578 Views Asked by At

I want to use the Szemerédi–Trotter theorem (for all m, n $\leq$ 1, we have that the number of point-line incidences in a set of n points and m lines in $\mathbb{R}$$^2$ is at most O(m$^{2/3}$n$^{2/3}$ + m + n)) to show that, given an n-point set P in the plane, the number of distinct lines containing at least k points of P is at most O(n$^2$/k$^3$ + n/k), and the number of point-line incidences determined by such lines is at most O(n$^2$/k$^2$ + n).

Does anyone have a proof?

1

There are 1 best solutions below

0
On BEST ANSWER

The way to read the big-oh in Szemerédi–Trotter is really that the number of point-line incidences (call that number $p$) is at most $\max\{O(m^{2/3}n^{2/3}), O(m), O(n)\}$. In other words, at least one of the following holds: $$p = O(m^{2/3} n^{2/3}) \text{ or } p = O(m) \text{ or } p = O(n).$$

If we apply Szemerédi–Trotter to the system of all $n$ points and the $m$ lines which pass through at least $k$ of them, we have $p \ge km$, since each line contributes at least $k$ point-line incidences.
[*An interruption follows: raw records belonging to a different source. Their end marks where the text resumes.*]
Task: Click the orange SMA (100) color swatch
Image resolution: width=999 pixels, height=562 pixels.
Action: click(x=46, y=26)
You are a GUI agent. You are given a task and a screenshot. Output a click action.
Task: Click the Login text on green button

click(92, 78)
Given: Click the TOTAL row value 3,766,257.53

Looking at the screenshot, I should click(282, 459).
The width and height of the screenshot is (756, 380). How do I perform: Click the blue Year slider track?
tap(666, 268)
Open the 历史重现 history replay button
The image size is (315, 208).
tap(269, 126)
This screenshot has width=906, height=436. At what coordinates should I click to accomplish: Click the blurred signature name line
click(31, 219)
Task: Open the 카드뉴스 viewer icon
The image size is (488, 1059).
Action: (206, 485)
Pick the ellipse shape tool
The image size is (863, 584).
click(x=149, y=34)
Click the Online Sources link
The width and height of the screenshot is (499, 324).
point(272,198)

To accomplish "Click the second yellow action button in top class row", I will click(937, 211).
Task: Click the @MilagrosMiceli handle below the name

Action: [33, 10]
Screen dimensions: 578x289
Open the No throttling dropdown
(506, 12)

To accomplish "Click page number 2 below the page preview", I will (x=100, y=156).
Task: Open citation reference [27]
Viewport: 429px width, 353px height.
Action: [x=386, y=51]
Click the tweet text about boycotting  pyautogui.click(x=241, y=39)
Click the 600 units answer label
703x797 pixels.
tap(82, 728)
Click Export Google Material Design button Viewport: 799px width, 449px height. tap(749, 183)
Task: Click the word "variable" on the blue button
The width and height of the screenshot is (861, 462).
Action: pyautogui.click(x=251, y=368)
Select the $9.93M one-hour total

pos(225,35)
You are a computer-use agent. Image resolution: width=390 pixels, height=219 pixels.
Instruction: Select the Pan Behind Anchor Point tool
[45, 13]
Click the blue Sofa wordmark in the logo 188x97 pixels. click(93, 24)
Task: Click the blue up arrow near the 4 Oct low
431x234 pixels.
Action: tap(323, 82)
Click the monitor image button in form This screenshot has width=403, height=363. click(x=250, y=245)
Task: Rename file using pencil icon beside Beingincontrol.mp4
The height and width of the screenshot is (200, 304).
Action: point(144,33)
Therefore we have $$ km = O(m^{2/3} n^{2/3}) \text{ or } km = O(m) \text{ or } km = O(n)$$ which tells us that $$ m = O(n^2/k^3) \text{ or } k = O(1) \text{ or } m = O(n/k).$$

We can rule out the case that $k = O(1)$ because then both of your conclusions hold trivially. In the other cases, Szemerédi–Trotter tells us (bearing in mind which case we're in) that $$m = O(n^2/k^3) \implies p = O(n^2/k^2)\quad \text{ or } \quad m = O(n/k) \implies p = O(n).$$

Finally we can combine the two bounds on $m$ and $p$ into $m = O(n^2/k^3 + n/k)$ and $p = O(n^2/k^2 + n)$ to write them more concisely.